I’m also a Windows Phone MVP and Nokia Developer Champion.
What got you interested in emulation?
Left: Fantasy Zone (arcade). Right: Crazy Zone (GBC)
In 1999, I developed my own GameBoy Color game. It was a remake of SEGA’s classic shoot-em-up Fantasy Zone called Crazy Zone. I entered it in a contest and won the first place. Crazy Zone later became the default game in Purple Cherry for Windows Phone.
A few years later I had some time to spare, so I decided to create my own GameBoy emulator written in C# that could run Crazy Zone. It took so much hard work, but when I saw Zelda running in my emulator on PC for the first time, it was really exciting!
Later I needed a cool platform to port my emulator onto, and I chose Windows Phone. Wario’s Jewels (the ancestor of Purple Cherry) was born.
What made you choose Windows Phone as a development platform?
Windows Phone is a natural place for a C# developer to work.
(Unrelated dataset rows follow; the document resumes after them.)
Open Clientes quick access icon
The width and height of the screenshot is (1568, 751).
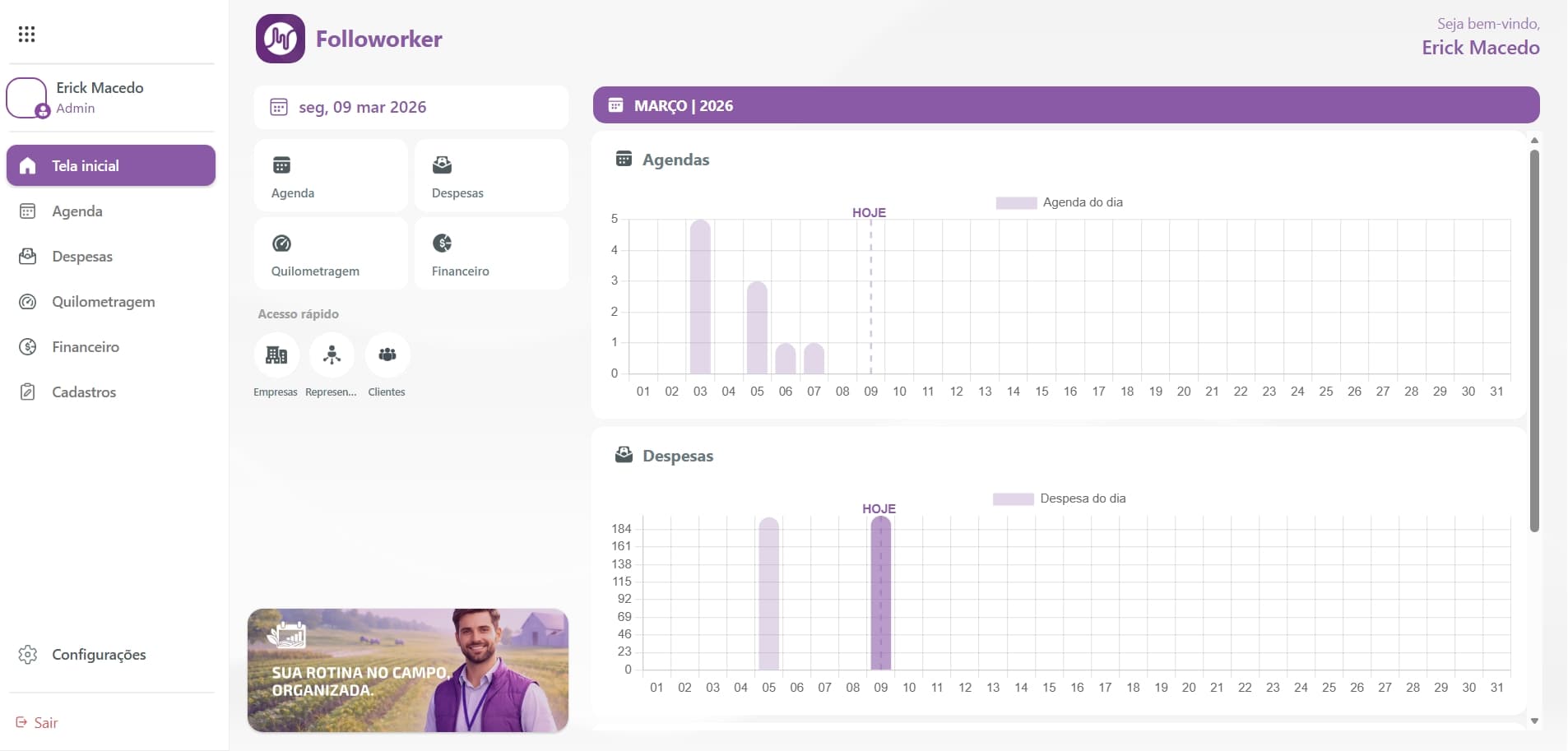pos(387,355)
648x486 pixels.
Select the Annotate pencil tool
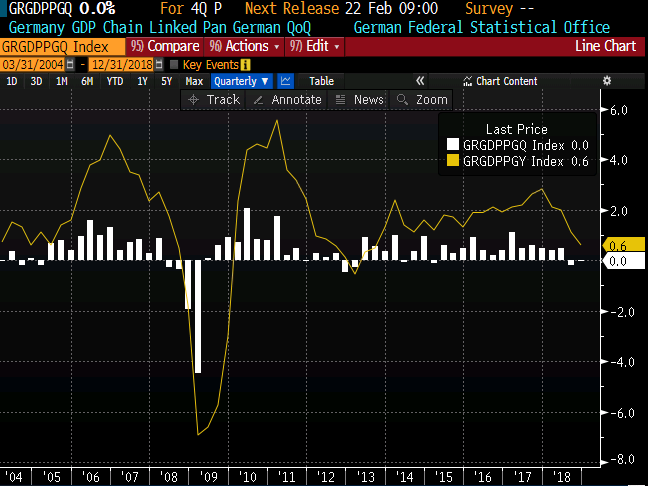click(x=259, y=100)
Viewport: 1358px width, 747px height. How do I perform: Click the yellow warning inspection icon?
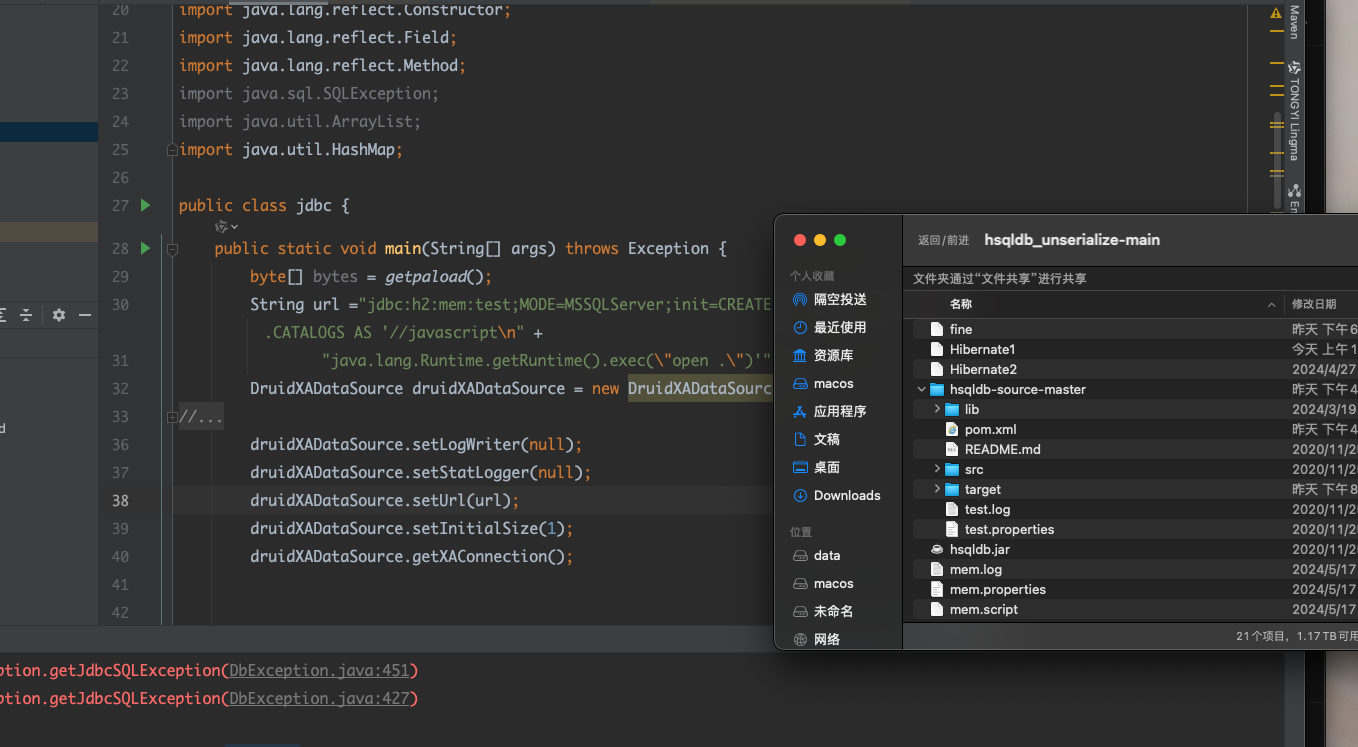[1275, 14]
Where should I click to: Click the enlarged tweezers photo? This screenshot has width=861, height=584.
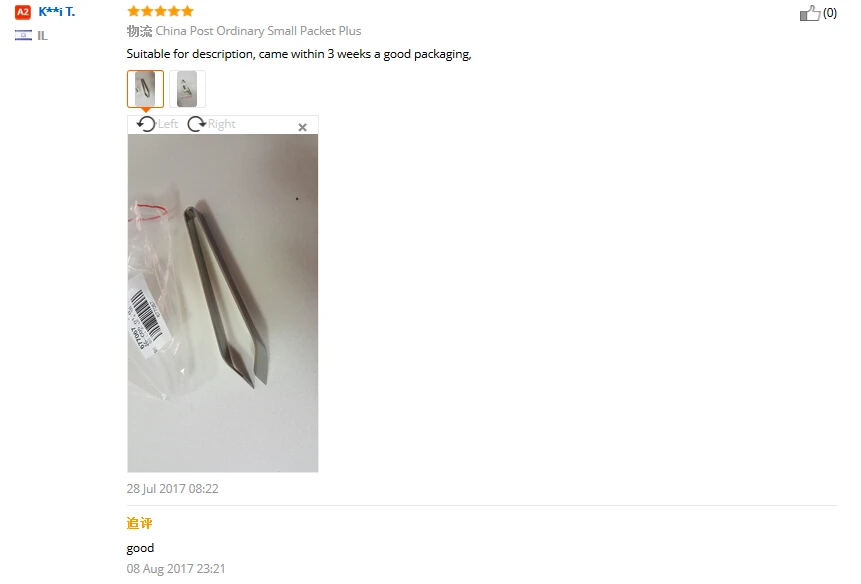click(x=222, y=303)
I’m a huge fan of XAML. Thanks to tools like Visual Studio, Windows Phone is a very competitive platform for app and game development.
In that case, what do you have in store for Windows Phone?
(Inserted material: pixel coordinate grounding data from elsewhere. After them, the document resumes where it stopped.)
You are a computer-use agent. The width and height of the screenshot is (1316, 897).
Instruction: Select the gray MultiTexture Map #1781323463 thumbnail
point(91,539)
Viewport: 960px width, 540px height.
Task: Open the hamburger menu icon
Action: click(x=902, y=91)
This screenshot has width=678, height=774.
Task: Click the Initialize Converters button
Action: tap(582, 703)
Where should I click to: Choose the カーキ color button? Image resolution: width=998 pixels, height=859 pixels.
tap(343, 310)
In fact I have three projects lined up:
- The first is to port a GameBoy Advance emulator (written in C# by Garbo) into Purple Cherry.
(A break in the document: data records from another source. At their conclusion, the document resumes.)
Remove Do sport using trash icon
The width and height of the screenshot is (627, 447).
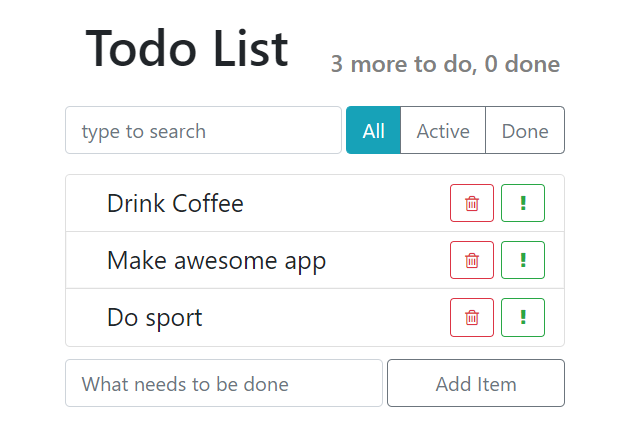coord(472,317)

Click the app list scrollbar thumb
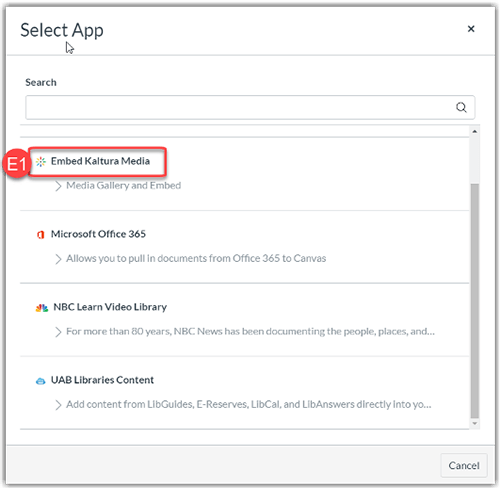(x=475, y=300)
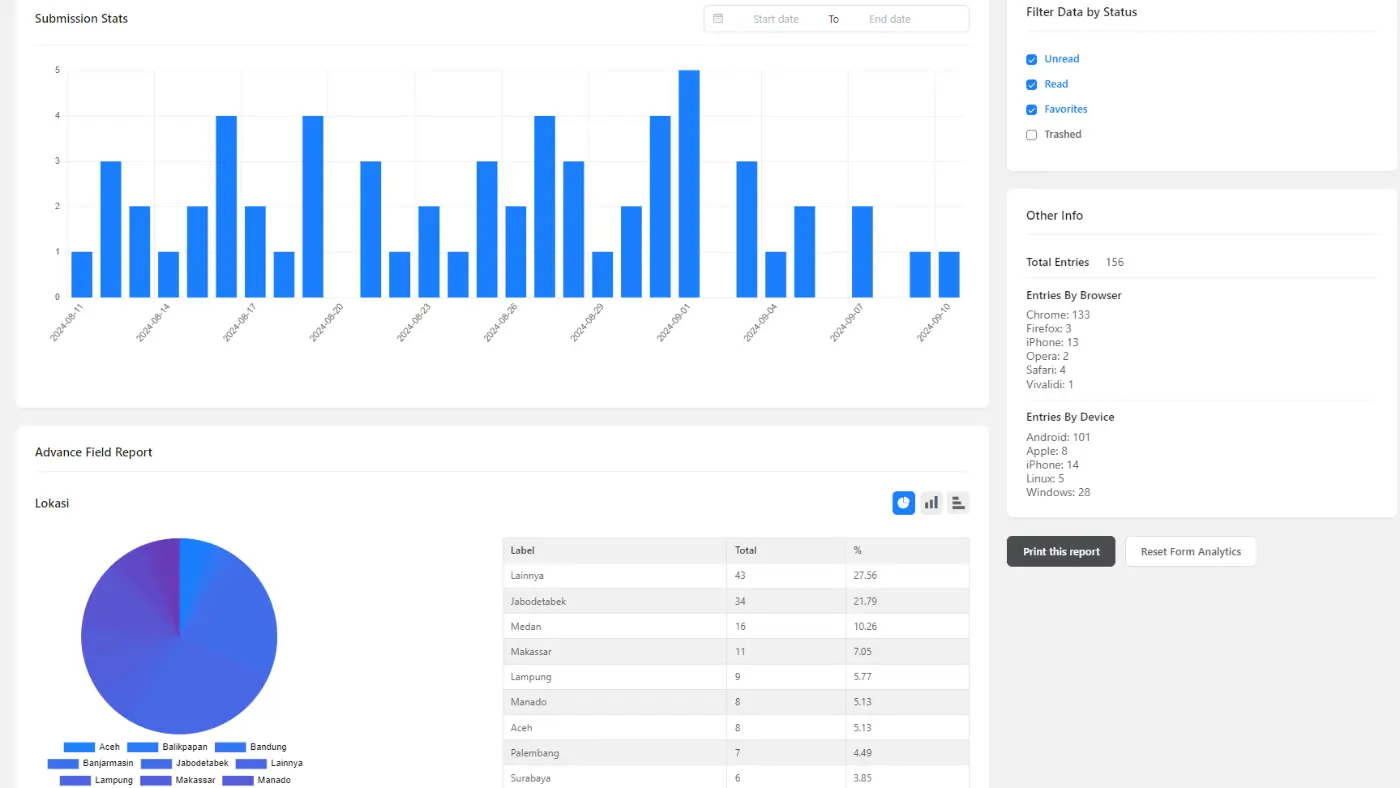Image resolution: width=1400 pixels, height=788 pixels.
Task: Switch Lokasi report to vertical bar chart view
Action: (931, 503)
- The second is a port of Visual Boy Advance (similar to M.k’s VBA8) but with the interface of Purple Cherry/Blue Tomato. See photo above.
- Finally, I’m working on my AppCampus app (funded by Nokia and Microsoft). It’s a fun and completely new kind of app.
Will the emulation projects use Windows Phone 8?
No for the Purple Cherry GBA emulator but the engine is slow and the compatibility is not really good. Yes for the port of Visual Boy Advance because VBA is written in C++.
How close is the WP8 GBA emulator to completion?
As you know, my family has three members now and the baby take a lot of my time (but it’s cool). As a hobby, I can only work on the GBA during my holidays so it’s impossible for me to propose an ETA at this point.
How much will it cost?
The Purple Cherry GBA functionality will be free, because it is just a bonus feature. The VBA port should cost $1.29 or so, just like the others apps in the Fruit emulators family.
Will your VBA port play GameBoy or GameBoy Color games?
It’s too early to tell right now.
How does your GBA emulator compare to VBA8?
VBA8 is a really good port of VBA but the UI is very simple and I don’t like the controls very much. Damien Bigot, the graphic designer of my previous emulators’ controls, is working on new graphics for my GBA emulator’s controls.
Does the GBA present any challenges to emulation compared to the previous systems you’ve worked with, GameBoy Color and Sega Master System/Game Gear?
Like many emulators on mobile devices, my GBA emulator and M.k’s are ports of existent open source emulators. It’s not difficult to port them compared to creating one from scratch (as I did with Purple Cherry), but it is a bit boring.
Speaking of which, do you have any plans to release WP8 versions of Blue Tomato and Purple Tomato?
Yes I plan to make WP8 versions because Purple Cherry and Blue Tomato are hybrids apps (containing Silverlight and XNA) and Windows Phone 8 has some problems with tombstoning hybrid apps. Tombstoning is when you freeze data in order to quit and return to it later, such as with Fast App Switching.
How do you like developing for Windows Phone 8 so far, and what new opportunities does it present for hardware emulation?
Dual core processors and C++/DirectX provide fantastic opportunities for emulation because they give direct access to the CPU. More power means we can emulate stronger hardware. It’s really cool how much we can accomplish with emulation on WP8, and all without jailbreaking anyone's devices!
Another one of WP8's advantages is better accessory support. Do you plan to support the recently released MOGA Pro Controller in your emulators?
I haven’t looked at the MOGA Pro SDK at this point. Is controller support important to your readers?
Finally, are there any changes Microsoft could make to WP8 that would make it friendlier to developers like you?
The technical offer of Microsoft is great but moving from XNA to DirectX is not simple. Maybe they could add some XAML control oriented pixel (to hide the complexity of Direct X) in order to help beginners.